Now reperform the Benchmark and see the result:
$ time docker run --net=host --rm jordi/ab ab -c 10000 -n 30000 -r http://localhost:80/
This is ApacheBench, Version 2.3 <$Revision: 1796539 $>
Copyright 1996 Adam Twiss, Zeus Technology Ltd, http://www.zeustech.net/
Licensed to The Apache Software Foundation, http://www.apache.org/
Benchmarking localhost (be patient)
Completed 3000 requests
Completed 6000 requests
Completed 9000 requests
Completed 12000 requests
Completed 15000 requests
Completed 18000 requests
Completed 21000 requests
Completed 24000 requests
Completed 27000 requests
Completed 30000 requests
Finished 30000 requests
Server Software: Apache/2.4.29
Server Hostname: localhost
Server Port: 80
Document Path: /
Document Length: 45 bytes
Concurrency Level: 10000
Time taken for tests: 77.014 seconds
Complete requests: 30000
Failed requests: 167
(Connect: 0, Receive: 22, Length: 123, Exceptions: 22)

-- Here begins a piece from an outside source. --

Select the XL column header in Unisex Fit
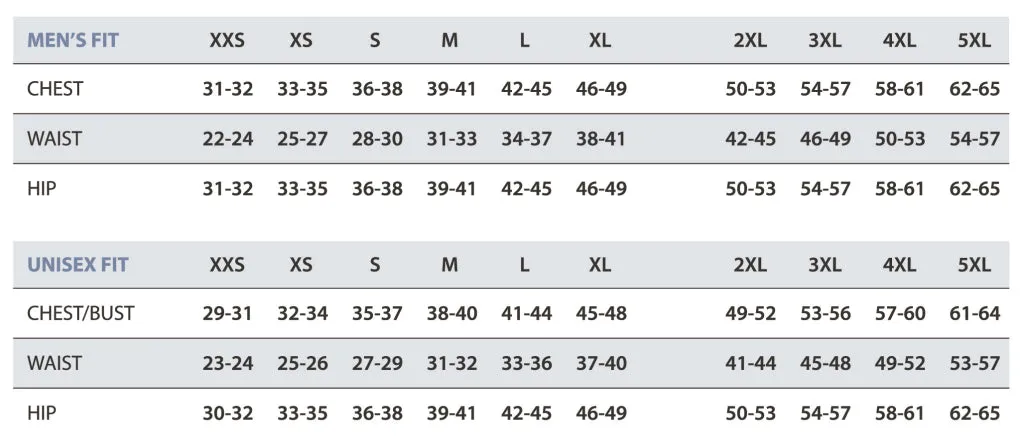Screen dimensions: 1024x440 (600, 265)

Total transferred: 8635031 bytes
HTML transferred: 1344555 bytes
Requests per second: 389.54 [#/sec] (mean)
Time per request: 25671.464 [ms] (mean)
Time per request: 2.567 [ms] (mean, across all concurrent requests)

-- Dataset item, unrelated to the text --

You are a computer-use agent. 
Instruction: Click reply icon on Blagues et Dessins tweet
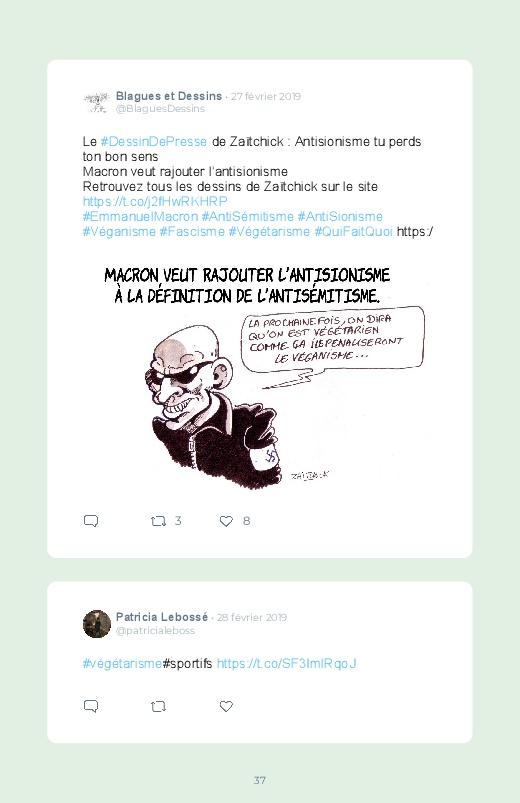(x=91, y=521)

Transfer rate: 109.49 [Kbytes/sec] received
Connection Times (ms)
min mean[+/-sd] median max
Connect: 0 6530 10928.3 1369 35220
Processing: 1 931 2714.5 505 64186
Waiting: 0 655 2305.9 256 64186
Total: 1 7460 11398.3 2432 65780
Percentage of the requests served within a certain time (ms)
50% 2432
66% 3324
75% 3973
80% 15080
90% 33031
95% 33893
98% 34062
99% 34100
100% 65780 (longest request)
real 1m 18.10s
user 0m 0.01s
sys 0m 0.00s
This result introduces a new tool implemented in Docker Swarm, the load balancing. As you can see, we have hit a manager(but should perform a connection using an IP address of another node) and the Swarm redirect the request to a running node.
Some other stuff
By default, the manager is also a worker. To avoid this, write:
docker node update --availability drain manager1
To delete a docker-machine
created, just write:
docker-machine rm <NAME_LIST> (e.g. manager1 worker1 worker2)

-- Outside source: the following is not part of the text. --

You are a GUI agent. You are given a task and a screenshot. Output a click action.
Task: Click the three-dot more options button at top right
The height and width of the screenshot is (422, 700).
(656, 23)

To scale the number of tasks that run for a service, you can execute:
docker service scale web=8
Try to delete a worker1
(write docker-machine rm worker1
) where, probably, is running a task and see, executing on manager1
docker service ps web
what happens (answer: the manager reschedule the task on another node automatically).